(INPUT MATERIAL)

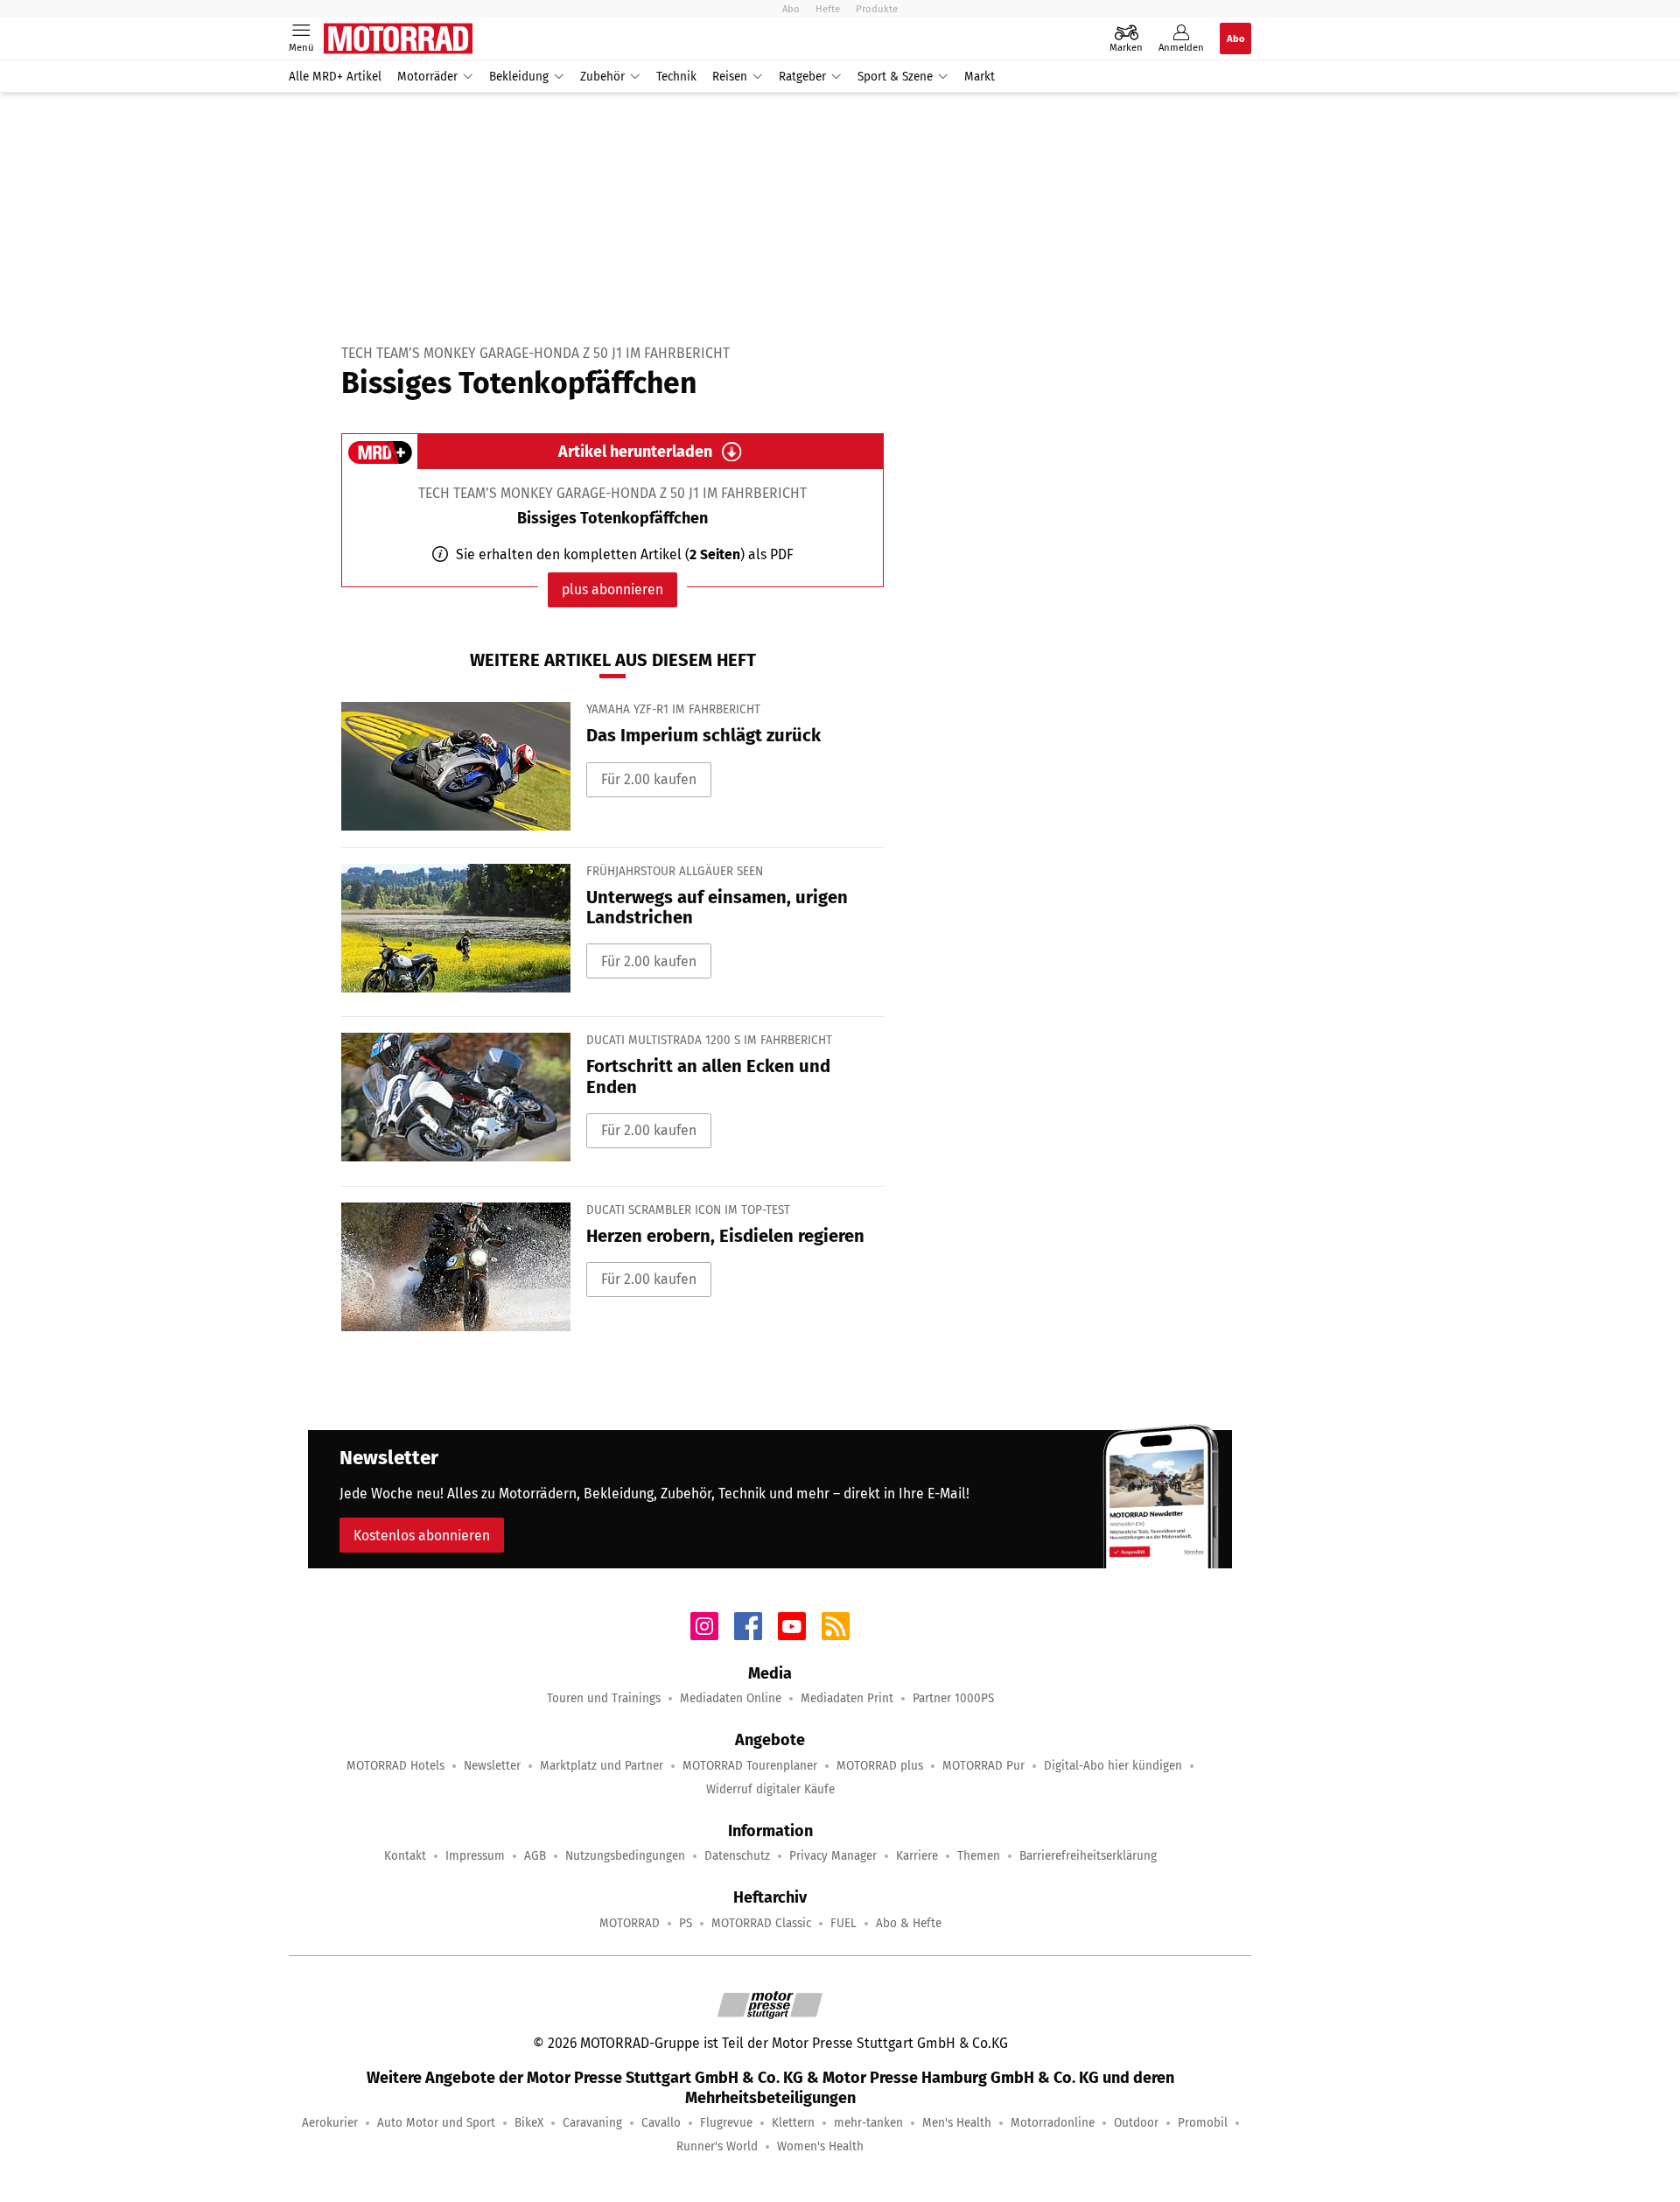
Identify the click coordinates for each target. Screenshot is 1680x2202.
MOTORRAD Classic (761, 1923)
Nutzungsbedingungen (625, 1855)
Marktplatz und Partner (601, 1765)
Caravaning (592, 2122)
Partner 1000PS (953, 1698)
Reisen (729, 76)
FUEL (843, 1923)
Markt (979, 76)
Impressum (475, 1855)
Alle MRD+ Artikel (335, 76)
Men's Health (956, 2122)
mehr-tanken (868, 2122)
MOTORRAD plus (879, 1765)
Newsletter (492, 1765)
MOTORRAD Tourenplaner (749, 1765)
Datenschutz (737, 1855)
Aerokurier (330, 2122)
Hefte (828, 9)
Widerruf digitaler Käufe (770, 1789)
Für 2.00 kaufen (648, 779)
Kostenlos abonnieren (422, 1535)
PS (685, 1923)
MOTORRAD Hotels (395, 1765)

(End INPUT MATERIAL)

● **WORK REQUIRED**:
Please say how many lines in the records contain the word "Partner", and give only that number.

● **EXERCISE OUTPUT**:
2